== TASK OBJECTIVE ==
Return the listing in full. Keep each line exactly as it is.

== DATA PROVIDED ==
************
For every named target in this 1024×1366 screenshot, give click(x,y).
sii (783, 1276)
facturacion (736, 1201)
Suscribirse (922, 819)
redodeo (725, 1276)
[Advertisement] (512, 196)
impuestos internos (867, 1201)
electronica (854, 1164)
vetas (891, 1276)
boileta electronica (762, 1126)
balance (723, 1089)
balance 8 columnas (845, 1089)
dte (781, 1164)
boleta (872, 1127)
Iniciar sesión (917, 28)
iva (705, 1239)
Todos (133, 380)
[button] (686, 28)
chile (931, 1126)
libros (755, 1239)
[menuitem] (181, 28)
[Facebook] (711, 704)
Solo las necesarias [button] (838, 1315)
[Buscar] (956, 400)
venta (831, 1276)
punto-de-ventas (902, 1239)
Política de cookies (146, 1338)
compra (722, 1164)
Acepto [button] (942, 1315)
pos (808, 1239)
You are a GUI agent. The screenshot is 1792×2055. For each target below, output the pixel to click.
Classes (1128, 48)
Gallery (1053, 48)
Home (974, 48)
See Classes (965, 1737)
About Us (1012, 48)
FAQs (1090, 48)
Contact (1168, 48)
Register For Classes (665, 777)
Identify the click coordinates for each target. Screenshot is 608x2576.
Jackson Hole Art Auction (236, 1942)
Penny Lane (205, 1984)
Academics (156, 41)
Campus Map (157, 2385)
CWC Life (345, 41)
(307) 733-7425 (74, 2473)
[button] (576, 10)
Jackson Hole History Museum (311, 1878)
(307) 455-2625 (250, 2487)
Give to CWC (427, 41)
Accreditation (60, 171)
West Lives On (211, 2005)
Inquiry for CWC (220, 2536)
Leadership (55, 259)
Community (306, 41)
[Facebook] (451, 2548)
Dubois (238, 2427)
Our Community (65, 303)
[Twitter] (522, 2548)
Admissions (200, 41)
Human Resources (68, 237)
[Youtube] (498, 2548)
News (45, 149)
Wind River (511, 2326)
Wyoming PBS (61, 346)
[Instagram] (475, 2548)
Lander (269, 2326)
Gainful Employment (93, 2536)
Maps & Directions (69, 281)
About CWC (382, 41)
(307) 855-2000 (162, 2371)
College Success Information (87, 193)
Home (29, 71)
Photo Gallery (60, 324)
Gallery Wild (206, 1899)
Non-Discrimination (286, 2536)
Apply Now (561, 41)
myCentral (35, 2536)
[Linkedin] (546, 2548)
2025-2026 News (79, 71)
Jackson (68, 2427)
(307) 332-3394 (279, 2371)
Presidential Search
************
== WRITTEN RESPONSE ==
For every named target in this 1024×1366 screenshot, give click(x,y).
sii (783, 1276)
facturacion (736, 1201)
Suscribirse (922, 819)
redodeo (725, 1276)
[Advertisement] (512, 196)
impuestos internos (867, 1201)
electronica (854, 1164)
vetas (891, 1276)
boileta electronica (762, 1126)
balance (723, 1089)
balance 8 columnas (845, 1089)
dte (781, 1164)
boleta (872, 1127)
Iniciar sesión (917, 28)
iva (705, 1239)
Todos (133, 380)
[button] (686, 28)
chile (931, 1126)
libros (755, 1239)
[menuitem] (181, 28)
[Facebook] (711, 704)
Solo las necesarias [button] (838, 1315)
[Buscar] (956, 400)
venta (831, 1276)
punto-de-ventas (902, 1239)
Política de cookies (146, 1338)
compra (722, 1164)
Acepto [button] (942, 1315)
pos (808, 1239)
You are a GUI agent. The screenshot is 1792×2055. For each target below, output the pixel to click.
Classes (1128, 48)
Gallery (1053, 48)
Home (974, 48)
See Classes (965, 1737)
About Us (1012, 48)
FAQs (1090, 48)
Contact (1168, 48)
Register For Classes (665, 777)
Identify the click coordinates for each target. Screenshot is 608x2576.
Jackson Hole Art Auction (236, 1942)
Penny Lane (205, 1984)
Academics (156, 41)
Campus Map (157, 2385)
CWC Life (345, 41)
(307) 733-7425 (74, 2473)
[button] (576, 10)
Jackson Hole History Museum (311, 1878)
(307) 455-2625 (250, 2487)
Give to CWC (427, 41)
Accreditation (60, 171)
West Lives On (211, 2005)
Inquiry for CWC (220, 2536)
Leadership (55, 259)
Community (306, 41)
[Facebook] (451, 2548)
Dubois (238, 2427)
Our Community (65, 303)
[Twitter] (522, 2548)
Admissions (200, 41)
Human Resources (68, 237)
[Youtube] (498, 2548)
News (45, 149)
Wind River (511, 2326)
Wyoming PBS (61, 346)
[Instagram] (475, 2548)
Lander (269, 2326)
Gainful Employment (93, 2536)
Maps & Directions (69, 281)
About CWC (382, 41)
(307) 855-2000 (162, 2371)
College Success Information (87, 193)
Home (29, 71)
Photo Gallery (60, 324)
Gallery Wild (206, 1899)
Non-Discrimination (286, 2536)
Apply Now (561, 41)
myCentral (35, 2536)
[Linkedin] (546, 2548)
2025-2026 News (79, 71)
Jackson (68, 2427)
(307) 332-3394 (279, 2371)
Presidential Search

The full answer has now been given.